Restaurants
Ding Dong Pastries & Cafe
The Ding Dong bun house is a narrow, pleasant Chinatown shop. The walls are lined with tanned and golden buns, reclining under steam-clouded domes, weirdly reminiscent of Brigitte Bardot in a soft-focus lens.

Before we go on, let me be the first to admit that yes, the grubby labels on the display cases look vile. But please do note that they're on the outsides of the cases. The staff here is pretty solid on their hygiene- I saw a customer drop a bun on the floor, and when an employee tossed it in the trash, she used waxed paper to touch it, so she wouldn't get her food-handling gloves dirty. I think you can rest assured that your interior cleanliness is safe here.
So grab a golden tray and a little pair of tongs to browse the shop, piling individual buns and tarts on your tray; the lady at the cash will bag or box them, as you prefer, on your way out. The food is surprisingly inexpensive: I got the six buns on this tray for a trifling $3.80:

Ding Dong's Chicken Bun ($0.60, the one with the swirl on top), is a light, slightly sweet dough filled with a small amount of chicken and frozen vegetables- not ambrosia, but good enough for a breakfast on the run. The Ham and Cheese Bun (the deeply-bronzed little fellow on the far right, also $0.60) is salty, greasy, and delicious.

The white-flour Steamed Pork Buns (again, $0.60), known in dim sum circles as bao, are mild, dense, chewy white flour dough pillowed around minced pork with scallions, ginger, and garlic.

The best bun of all is the evocatively-named Milk Jam Bun, yet another treat priced at a mere $0.60. It's sweet wheat bread filled with a tasty, creamy vanilla custard: Chinatown's version of the Boston Creme donut. As Mike Myers might say, once you try this treat, you'll crave it fortnightly. (Wow, that is a quote from an old movie. Please comment in kind if you get that embarassingly archaic reference; don't leave me hanging here.)

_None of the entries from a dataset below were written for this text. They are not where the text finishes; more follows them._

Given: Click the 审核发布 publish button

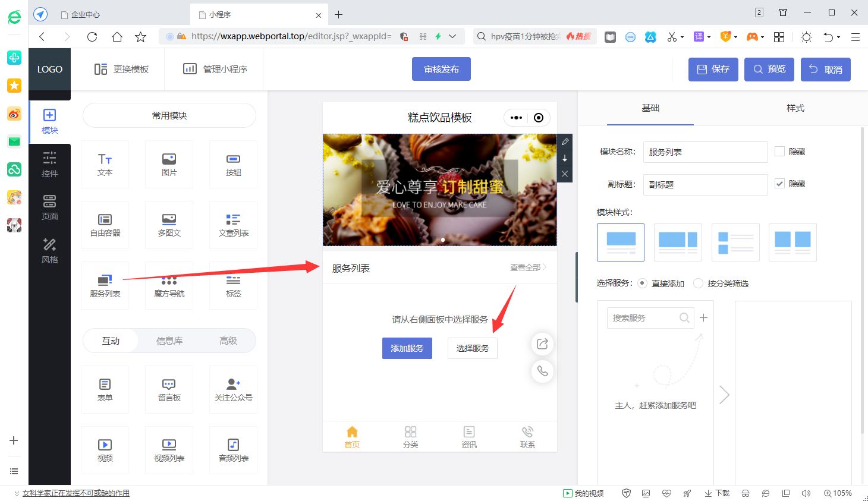Looking at the screenshot, I should (x=441, y=69).
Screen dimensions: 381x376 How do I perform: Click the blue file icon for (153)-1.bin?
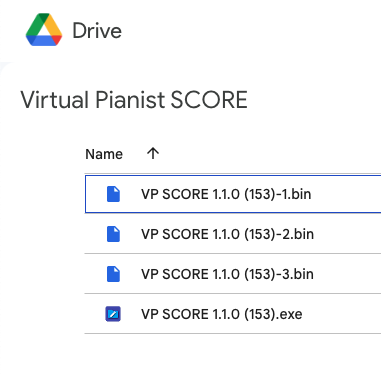point(113,194)
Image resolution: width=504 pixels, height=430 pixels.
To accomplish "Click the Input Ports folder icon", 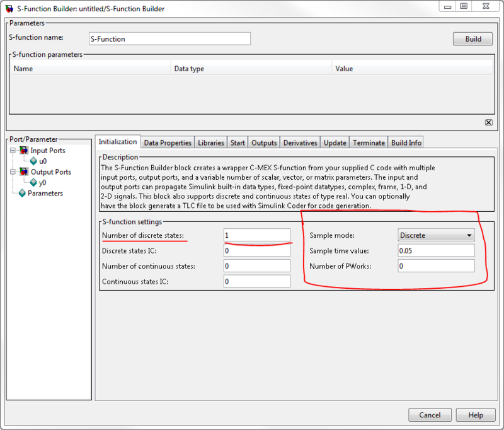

Also on hand are Koh Fan Banana Rolls - smooth, soft, chewy chunks of glutinous rice dough, subtly flavoured with fake banana essence and a thin stripe of red bean paste. They're perhaps a bit of an acquired taste- similar to Korean duk- but there's something about that bubblegummy, chewy, glutinous rice texture that I have dreams about. Seriously. Am I saying too much? Maybe. Anyway, at $2 for 6 chewy bites, you should definitely give these a try.
There's space for a few people to sit and nosh in the small cafe area; but where the Ding Dong really excels is in its ability to stock your fridge with a whole week's worth of quickie breakfasts and snacks for under $5. So don't be a ding dong, eat some Ding Dong. Yeah, I'm done.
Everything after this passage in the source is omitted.